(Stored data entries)
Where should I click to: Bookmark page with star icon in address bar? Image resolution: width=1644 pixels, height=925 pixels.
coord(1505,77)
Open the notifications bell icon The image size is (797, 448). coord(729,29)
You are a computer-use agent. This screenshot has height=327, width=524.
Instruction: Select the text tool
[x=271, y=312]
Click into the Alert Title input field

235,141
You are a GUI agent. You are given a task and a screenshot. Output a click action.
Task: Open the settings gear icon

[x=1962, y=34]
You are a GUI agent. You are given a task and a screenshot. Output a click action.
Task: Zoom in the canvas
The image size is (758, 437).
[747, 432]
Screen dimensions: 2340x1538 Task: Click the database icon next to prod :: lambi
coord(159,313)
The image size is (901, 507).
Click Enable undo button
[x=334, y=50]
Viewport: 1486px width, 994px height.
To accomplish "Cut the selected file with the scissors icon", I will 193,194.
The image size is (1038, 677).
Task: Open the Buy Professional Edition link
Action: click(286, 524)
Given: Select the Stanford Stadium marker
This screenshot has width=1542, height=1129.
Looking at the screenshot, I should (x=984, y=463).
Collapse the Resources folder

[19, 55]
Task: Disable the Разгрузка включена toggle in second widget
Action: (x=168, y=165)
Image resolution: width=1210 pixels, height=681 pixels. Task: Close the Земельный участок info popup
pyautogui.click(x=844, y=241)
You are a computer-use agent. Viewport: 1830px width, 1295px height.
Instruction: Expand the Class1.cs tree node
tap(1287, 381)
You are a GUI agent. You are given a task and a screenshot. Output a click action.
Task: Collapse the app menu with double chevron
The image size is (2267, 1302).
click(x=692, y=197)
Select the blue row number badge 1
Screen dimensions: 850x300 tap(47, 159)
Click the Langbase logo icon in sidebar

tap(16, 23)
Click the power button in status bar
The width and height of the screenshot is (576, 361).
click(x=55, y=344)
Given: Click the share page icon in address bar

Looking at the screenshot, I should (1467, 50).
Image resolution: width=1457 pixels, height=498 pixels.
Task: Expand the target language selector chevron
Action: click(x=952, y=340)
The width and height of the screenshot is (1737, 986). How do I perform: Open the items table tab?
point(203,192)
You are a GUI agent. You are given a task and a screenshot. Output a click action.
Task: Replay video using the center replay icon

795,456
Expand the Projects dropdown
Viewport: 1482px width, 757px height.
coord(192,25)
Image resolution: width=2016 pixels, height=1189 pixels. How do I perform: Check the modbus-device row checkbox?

**What to produce**
Transcribe every entry word for word.

**Solution for this problem**
Where should I click to: Bookmark page with star icon in address bar? Image resolution: width=1644 pixels, height=925 pixels.
coord(1505,77)
Open the notifications bell icon The image size is (797, 448). coord(729,29)
You are a computer-use agent. This screenshot has height=327, width=524.
Instruction: Select the text tool
[x=271, y=312]
Click into the Alert Title input field

235,141
You are a GUI agent. You are given a task and a screenshot. Output a click action.
Task: Open the settings gear icon

[x=1962, y=34]
You are a GUI agent. You are given a task and a screenshot. Output a click action.
Task: Zoom in the canvas
The image size is (758, 437).
[747, 432]
Screen dimensions: 2340x1538 Task: Click the database icon next to prod :: lambi
coord(159,313)
The image size is (901, 507).
Click Enable undo button
[x=334, y=50]
Viewport: 1486px width, 994px height.
To accomplish "Cut the selected file with the scissors icon", I will 193,194.
The image size is (1038, 677).
Task: Open the Buy Professional Edition link
Action: click(286, 524)
Given: Select the Stanford Stadium marker
This screenshot has width=1542, height=1129.
Looking at the screenshot, I should (x=984, y=463).
Collapse the Resources folder

[19, 55]
Task: Disable the Разгрузка включена toggle in second widget
Action: (x=168, y=165)
Image resolution: width=1210 pixels, height=681 pixels. Task: Close the Земельный участок info popup
pyautogui.click(x=844, y=241)
You are a computer-use agent. Viewport: 1830px width, 1295px height.
Instruction: Expand the Class1.cs tree node
tap(1287, 381)
You are a GUI agent. You are given a task and a screenshot. Output a click action.
Task: Collapse the app menu with double chevron
The image size is (2267, 1302).
click(x=692, y=197)
Select the blue row number badge 1
Screen dimensions: 850x300 tap(47, 159)
Click the Langbase logo icon in sidebar

tap(16, 23)
Click the power button in status bar
The width and height of the screenshot is (576, 361).
click(x=55, y=344)
Given: Click the share page icon in address bar

Looking at the screenshot, I should (1467, 50).
Image resolution: width=1457 pixels, height=498 pixels.
Task: Expand the target language selector chevron
Action: click(x=952, y=340)
The width and height of the screenshot is (1737, 986). How do I perform: Open the items table tab?
point(203,192)
You are a GUI agent. You are given a task and a screenshot. Output a click action.
Task: Replay video using the center replay icon

795,456
Expand the Projects dropdown
Viewport: 1482px width, 757px height.
coord(192,25)
Image resolution: width=2016 pixels, height=1189 pixels. How do I perform: Check the modbus-device row checkbox?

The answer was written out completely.